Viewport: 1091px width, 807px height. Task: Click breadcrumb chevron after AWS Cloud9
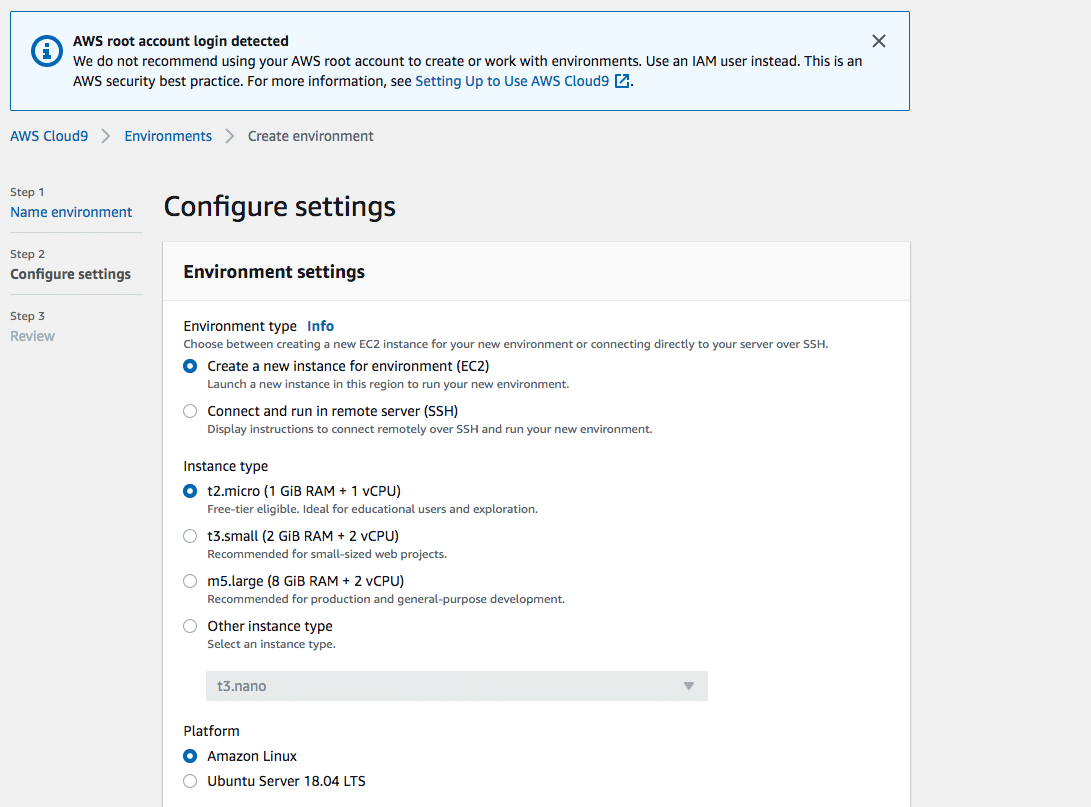[x=106, y=136]
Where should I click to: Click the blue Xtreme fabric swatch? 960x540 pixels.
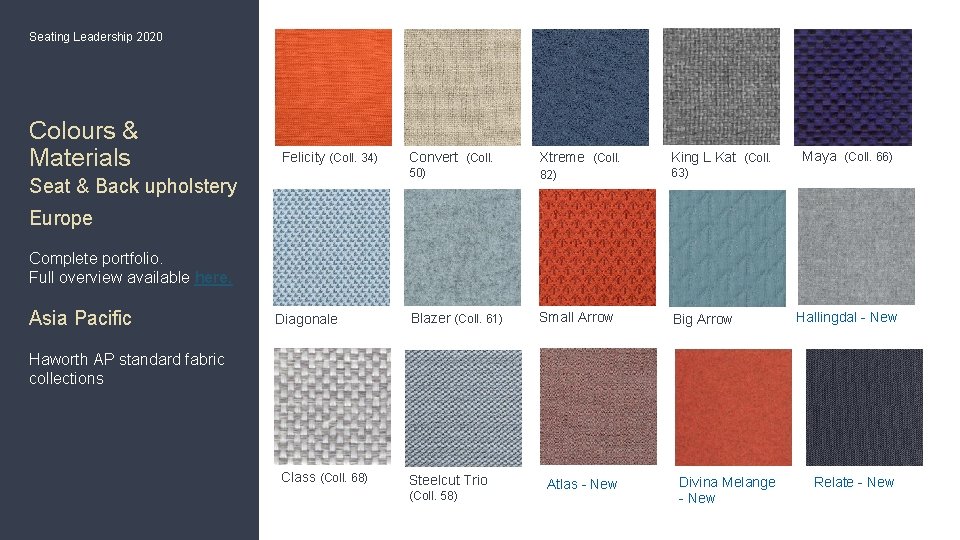(590, 87)
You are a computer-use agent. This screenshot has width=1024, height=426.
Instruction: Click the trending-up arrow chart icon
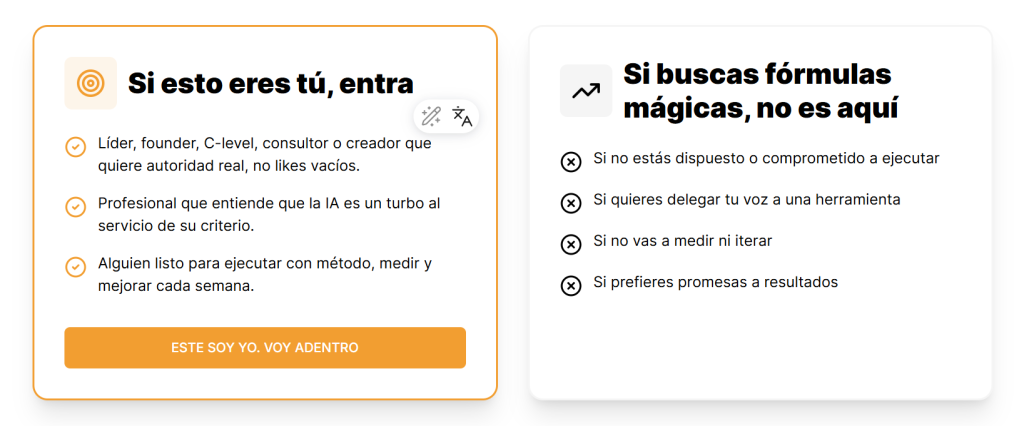pos(585,91)
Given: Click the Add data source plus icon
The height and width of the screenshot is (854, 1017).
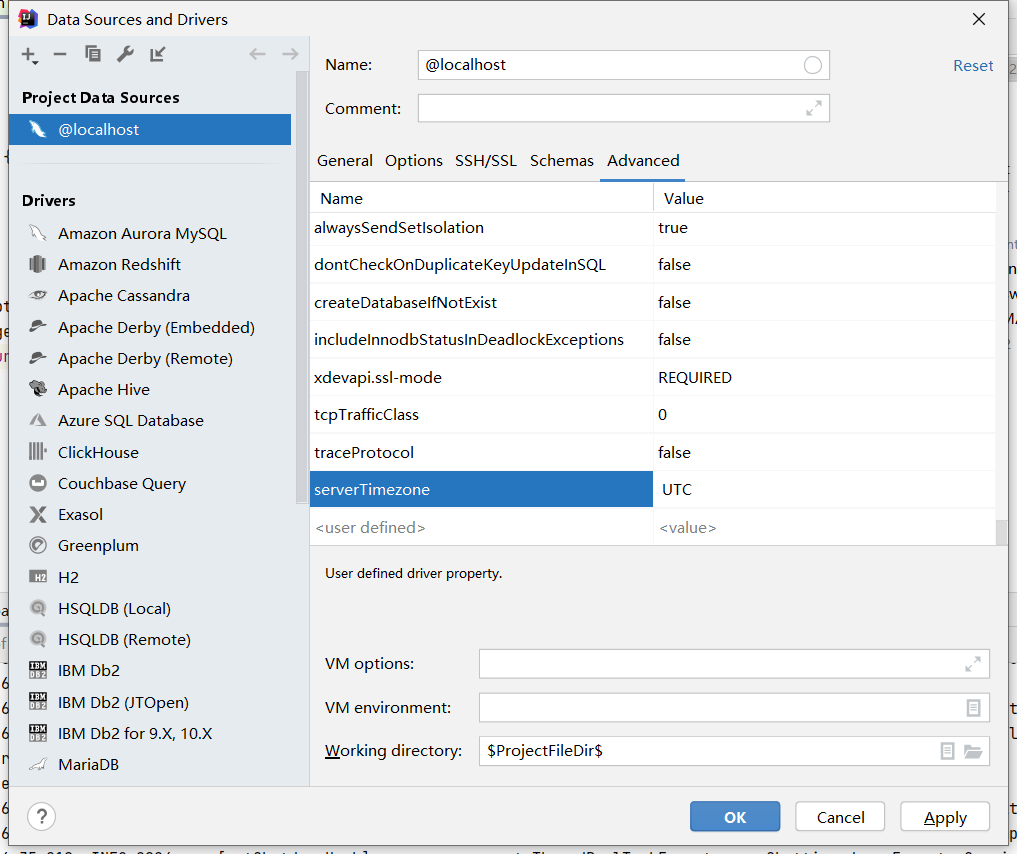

*Prompt*: Lines that contain "screenshot" are to be copied from the records above.

*Answer section*:
You are a computer-use agent. This screenshot has width=1024, height=426.
The height and width of the screenshot is (854, 1017).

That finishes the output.